ROMA – «Accolgo con grande soddisfazione la decisione del Consiglio dei ministri, che ha revocato il via libera al progetto del mega parco eolico nel Viterbese. Era prevista l’installazione di 13 aerogeneratori nei comuni di Viterbo, Montefiascone e Celleno. Sarebbe stato l’ennesimo schiaffo al nostro territorio, già sfregiato dalla presenza selvaggia di decine di impianti rinnovabili. Quello del Governo Meloni è un intervento tempestivo e doveroso, che ha ascoltato il grido di dolore della Tuscia e ha scongiurato questa ipotesi».
«Un ringraziamento sincero va alla premier Giorgia Meloni e ai ministri del Governo, che ancora una volta hanno dimostrato attenzione concreta verso le comunità locali e la capacità di correggere scelte che rischiavano di compromettere paesaggio, agricoltura e qualità della vita. Purtroppo, una falla tecnica nell’iter autorizzatorio ha inizialmente fatto arrivare un parere positivo al progetto, poi prontamente revocata con l’atto di oggi. La tutela dei territori non si proclama a parole: si difende con atti chiari, tempestivi e coerenti».
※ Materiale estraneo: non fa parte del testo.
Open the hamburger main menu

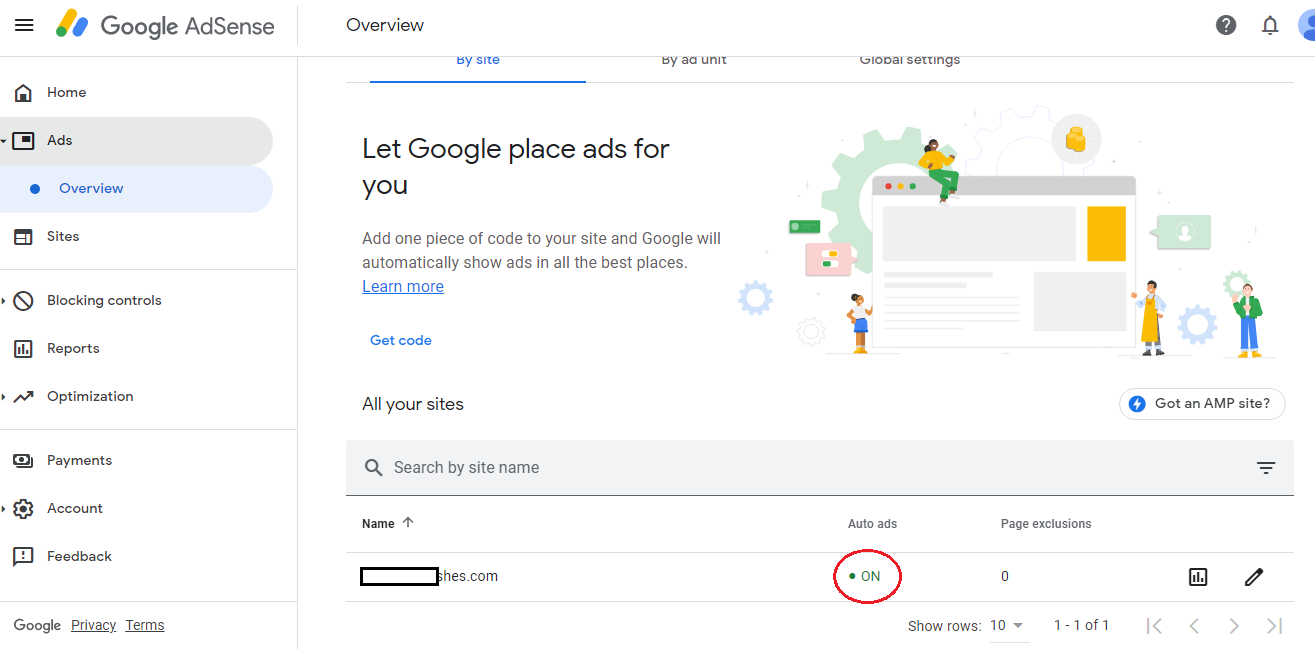coord(24,25)
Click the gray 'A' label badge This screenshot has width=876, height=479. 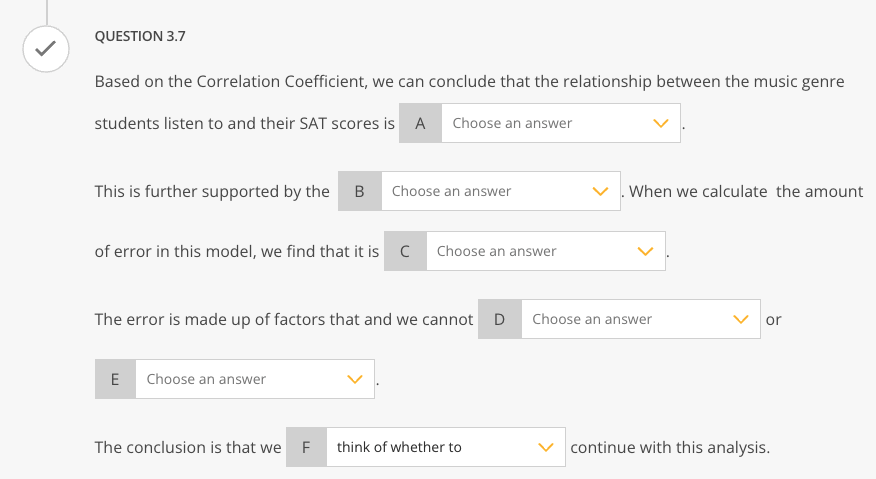421,123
«Per anni si è autorizzato qualunque tipo di impianto rinnovabile nel Viterbese senza una visione d’insieme, con la complicità dell’amministrazione regionale targata Zingaretti e il disinteresse dei governi di centrosinistra. Fa sorridere che i responsabili del disastro abbiano riscoperto improvvisamente il tema della tutela ambientale solo oggi, quando fortunatamente governano più. I territori meritano serietà, non bandiere da sventolare a giorni alterni».
«La posizione del centrodestra sia a livello nazionale che regionale è chiara: sì alle energie rinnovabili, ma dentro regole certe, pianificazione rigorosa e pieno rispetto del suolo agricolo, del paesaggio e delle comunità locali. Come ha ribadito già più volte anche il presidente Francesco Rocca. La Tuscia non può diventare il retrobottega energetico del Paese. Va difesa, governata e valorizzata, non sacrificata alla logica della speculazione».
Lo dichiara in una nota il presidente della Commissione Agricoltura e Ambiente del Consiglio regionale del Lazio, Giulio Menegali Zelli Iacobuzi.